== WHAT IS ASKED ==
Could you return the lines of the records verbatim, starting with the line that contains "Given: Select the large step number 8 circle" and continuing up to and including the last line of the records?

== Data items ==
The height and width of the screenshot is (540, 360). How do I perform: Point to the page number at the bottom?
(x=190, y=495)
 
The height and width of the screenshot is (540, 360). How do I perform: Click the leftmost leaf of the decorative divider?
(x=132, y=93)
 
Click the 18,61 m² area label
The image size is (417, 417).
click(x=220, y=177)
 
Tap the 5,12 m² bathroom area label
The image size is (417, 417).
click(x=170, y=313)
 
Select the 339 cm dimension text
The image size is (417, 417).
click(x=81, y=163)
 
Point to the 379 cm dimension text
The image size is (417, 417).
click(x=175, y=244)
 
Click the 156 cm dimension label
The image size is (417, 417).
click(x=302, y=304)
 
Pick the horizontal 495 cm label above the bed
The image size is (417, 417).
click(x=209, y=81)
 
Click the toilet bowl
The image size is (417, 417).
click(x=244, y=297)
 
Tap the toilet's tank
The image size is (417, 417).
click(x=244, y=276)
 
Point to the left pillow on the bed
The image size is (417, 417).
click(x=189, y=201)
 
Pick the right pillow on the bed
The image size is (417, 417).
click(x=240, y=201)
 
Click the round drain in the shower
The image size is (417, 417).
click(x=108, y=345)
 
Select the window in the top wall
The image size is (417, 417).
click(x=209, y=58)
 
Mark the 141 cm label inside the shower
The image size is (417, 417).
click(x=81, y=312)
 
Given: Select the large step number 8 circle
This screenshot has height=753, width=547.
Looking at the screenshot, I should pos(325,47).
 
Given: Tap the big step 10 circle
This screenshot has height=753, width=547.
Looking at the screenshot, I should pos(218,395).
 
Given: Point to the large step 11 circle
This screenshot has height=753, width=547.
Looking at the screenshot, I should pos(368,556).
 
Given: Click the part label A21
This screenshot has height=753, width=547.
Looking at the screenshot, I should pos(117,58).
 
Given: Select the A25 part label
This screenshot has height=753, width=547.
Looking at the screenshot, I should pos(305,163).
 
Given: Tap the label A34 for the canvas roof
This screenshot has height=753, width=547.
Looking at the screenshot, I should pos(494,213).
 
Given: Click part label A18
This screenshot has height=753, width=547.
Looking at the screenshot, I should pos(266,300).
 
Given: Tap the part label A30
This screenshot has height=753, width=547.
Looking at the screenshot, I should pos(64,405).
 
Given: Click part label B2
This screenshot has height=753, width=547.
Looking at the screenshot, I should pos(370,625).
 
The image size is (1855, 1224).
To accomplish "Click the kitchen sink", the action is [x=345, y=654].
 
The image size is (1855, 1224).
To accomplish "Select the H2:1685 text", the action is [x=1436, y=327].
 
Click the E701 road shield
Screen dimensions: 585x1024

== SOLUTION FOR THIS EXERCISE ==
Given: Select the large step number 8 circle
This screenshot has height=753, width=547.
Looking at the screenshot, I should pos(325,47).
 
Given: Tap the big step 10 circle
This screenshot has height=753, width=547.
Looking at the screenshot, I should pos(218,395).
 
Given: Point to the large step 11 circle
This screenshot has height=753, width=547.
Looking at the screenshot, I should pos(368,556).
 
Given: Click the part label A21
This screenshot has height=753, width=547.
Looking at the screenshot, I should pos(117,58).
 
Given: Select the A25 part label
This screenshot has height=753, width=547.
Looking at the screenshot, I should pos(305,163).
 
Given: Tap the label A34 for the canvas roof
This screenshot has height=753, width=547.
Looking at the screenshot, I should pos(494,213).
 
Given: Click part label A18
This screenshot has height=753, width=547.
Looking at the screenshot, I should pos(266,300).
 
Given: Tap the part label A30
This screenshot has height=753, width=547.
Looking at the screenshot, I should pos(64,405).
 
Given: Click part label B2
This screenshot has height=753, width=547.
Looking at the screenshot, I should pos(370,625).
 
The image size is (1855, 1224).
To accomplish "Click the kitchen sink", the action is [x=345, y=654].
 
The image size is (1855, 1224).
To accomplish "Select the H2:1685 text", the action is [x=1436, y=327].
 
Click the E701 road shield
Screen dimensions: 585x1024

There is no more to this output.